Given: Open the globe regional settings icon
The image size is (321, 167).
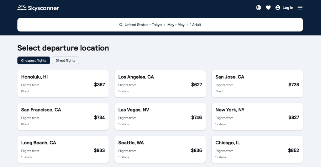Looking at the screenshot, I should click(259, 8).
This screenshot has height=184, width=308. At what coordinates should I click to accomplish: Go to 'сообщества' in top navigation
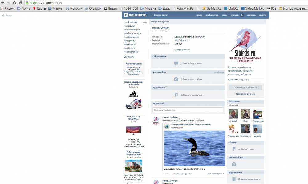click(212, 15)
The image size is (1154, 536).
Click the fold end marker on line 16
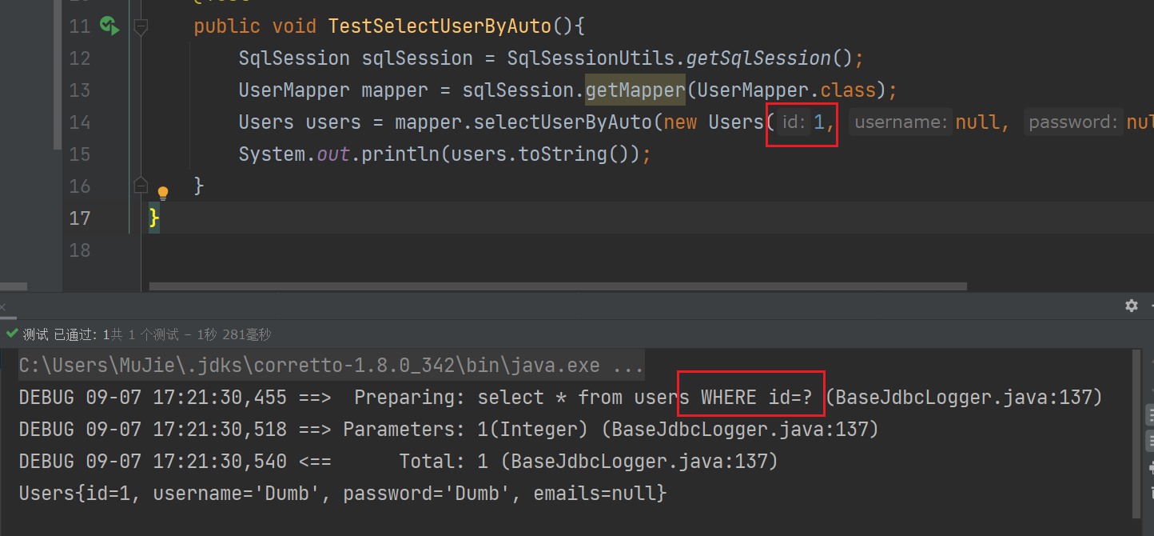(x=141, y=186)
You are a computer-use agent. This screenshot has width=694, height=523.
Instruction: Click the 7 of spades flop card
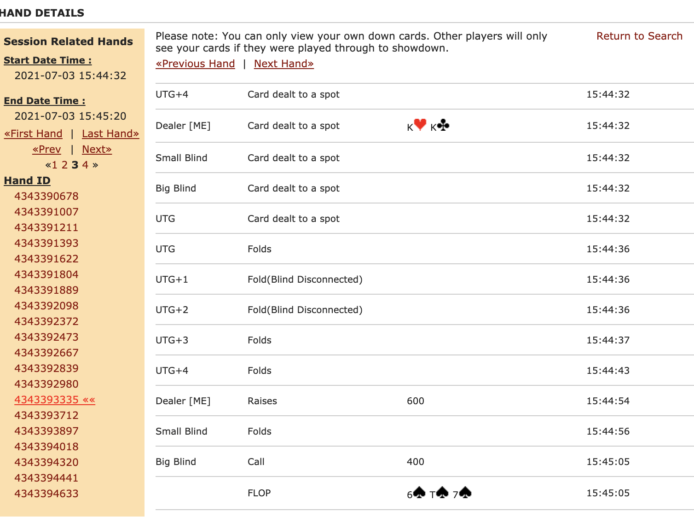[x=463, y=494]
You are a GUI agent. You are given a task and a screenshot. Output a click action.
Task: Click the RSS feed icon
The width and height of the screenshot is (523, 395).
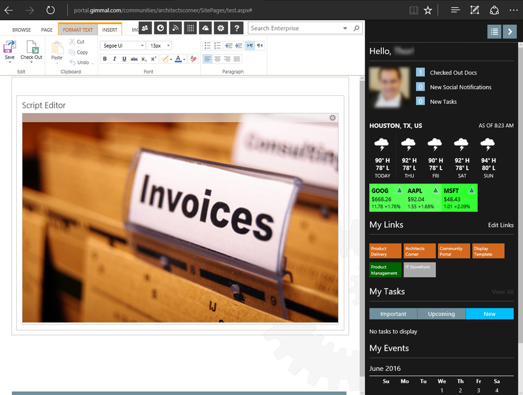175,28
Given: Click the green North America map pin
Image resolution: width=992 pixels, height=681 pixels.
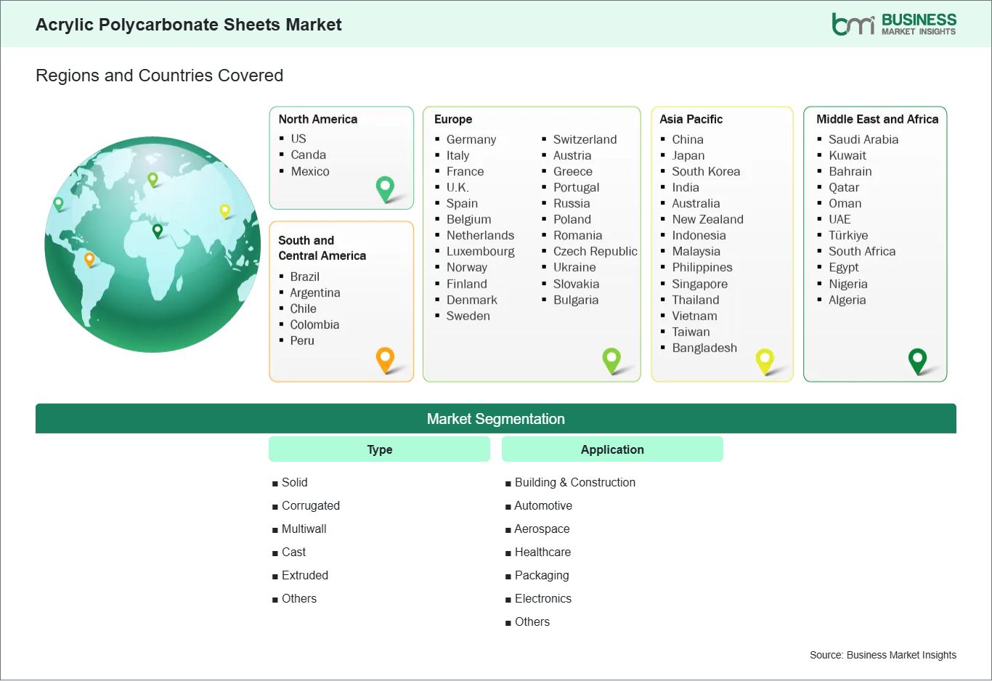Looking at the screenshot, I should click(384, 189).
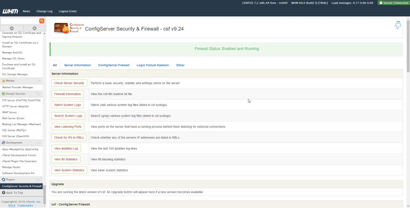Click the WHM logo
Screen dimensions: 410x208
pos(10,11)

####################

TASK DETAILS: Please rewrite all the lines above with "icon" changed to "symbol" everywhere and nothing else altered. Leave the pictures out.

TASK RESULT:
Given: Open the globe regional settings symbol
The image size is (321, 167).
Looking at the screenshot, I should click(259, 8).
This screenshot has height=184, width=308. At what coordinates should I click to accomplish: Go to 'сообщества' in top navigation
click(212, 15)
The image size is (1154, 536).
Click the fold end marker on line 16
(x=141, y=186)
You are a computer-use agent. This screenshot has width=694, height=523.
Instruction: Click the 7 of spades flop card
[x=463, y=494]
You are a GUI agent. You are given a task and a screenshot. Output a click action.
Task: Click the RSS feed symbol
The width and height of the screenshot is (523, 395).
175,28
Given: Click the green North America map pin
Image resolution: width=992 pixels, height=681 pixels.
Looking at the screenshot, I should click(384, 189).
Click the WHM logo
Screen dimensions: 410x208
pos(10,11)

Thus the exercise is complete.